Students learn best and retain what they learn better by solving problems. Often, mathematics instruction is shaped by the belief that if teachers tell students how to solve problems and then students practice, students will learn how to do mathematics.
Decades of research tells us that the traditional model of instruction is flawed. Traditional instructional methods may get short-term results with procedural skills, but students tend to forget the procedural skills and do not develop problem solving skills, deep conceptual understanding, or a mental framework for how ideas fit together. They also don’t develop strategies for tackling non-routine problems, including a propensity for engaging in productive struggle to make sense of problems and persevere in solving them.
In order to learn mathematics, students should spend time in math class doing mathematics.

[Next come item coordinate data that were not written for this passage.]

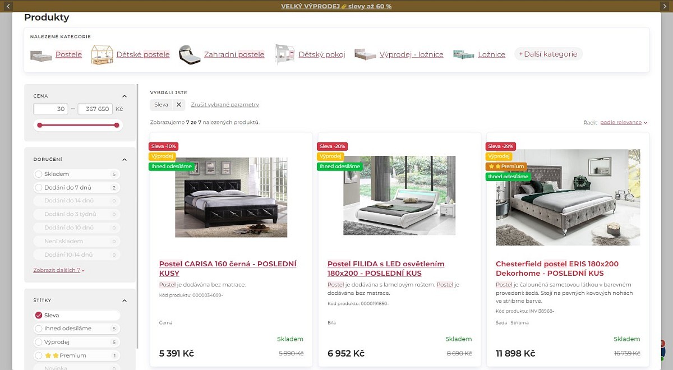The height and width of the screenshot is (370, 673).
Task: Uncheck the Sleva label filter
Action: point(39,315)
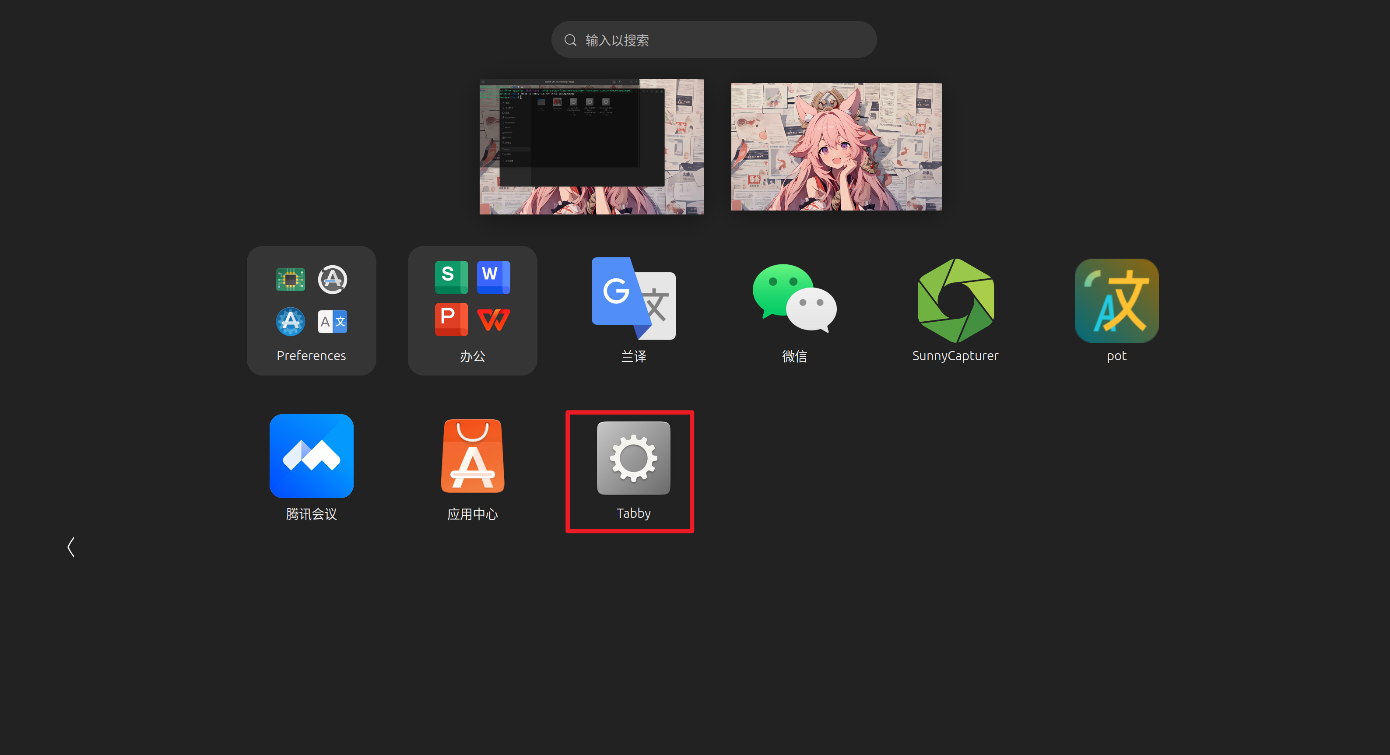Open 应用中心 app store
The width and height of the screenshot is (1390, 755).
472,456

“Students learn mathematics as a result of solving problems. Mathematical ideas are the outcomes of the problem-solving experience rather than the elements that must be taught before problem solving.”³
Students should take an active role, both individually and in groups, to see what they can figure out before having things explained to them or being told what to do. Teachers play a critical role in mediating student learning, but that role looks different than simply showing, telling, and correcting. The teacher’s role is
to ensure students understand the context and what is being asked,
ask questions to advance students’ thinking in productive ways,
help students share their work and understand others’ work through orchestrating productive discussions, and
synthesize the learning with students at the end of activities and lessons.
Design Principles
Mathematical Practices
MP1: I Can Make Sense of Problems and Persevere in Solving Them
I can ask questions to make sure I understand the problem.

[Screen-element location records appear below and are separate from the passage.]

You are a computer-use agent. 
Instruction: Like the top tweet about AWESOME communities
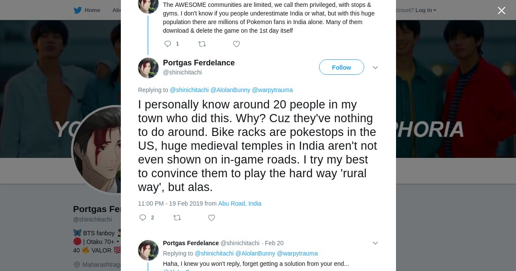point(237,44)
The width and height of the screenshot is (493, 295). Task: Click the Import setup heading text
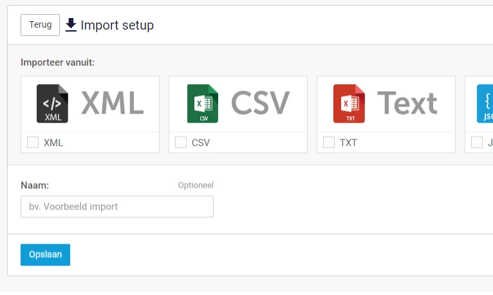click(117, 26)
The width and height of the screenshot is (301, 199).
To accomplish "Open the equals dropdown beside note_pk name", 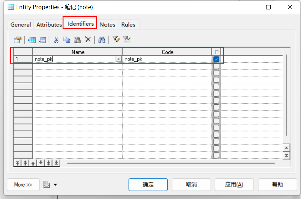I will [x=118, y=59].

I can say the problem in my own words.
I can keep working when things aren’t going well and try again.
I can show at least one attempt to figure out or solve the problem.
I can check that my solution makes sense.
MP2: I Can Reason Abstractly and Quantitatively
I can think about and show numbers in many ways.
I can identify the things that can be counted in a problem.
I can think about what the numbers in a problem mean and how to use them to solve the problem.
I can make connections between real-world situations and objects, diagrams, numbers, expressions, or equations.
MP3: I Can Construct Viable Arguments and Critique the Reasoning of Others
I can explain or show my reasoning in a way that makes sense to others.
I can listen to and read the work of others and offer feedback to help clarify or improve the work.
I can come up with an idea and explain whether that idea is true.
MP4: I Can Model with Mathematics
I can wonder about what mathematics is involved in a situation.
I can come up with mathematical questions that can be asked about a situation.
I can identify what questions can be answered based on data I have.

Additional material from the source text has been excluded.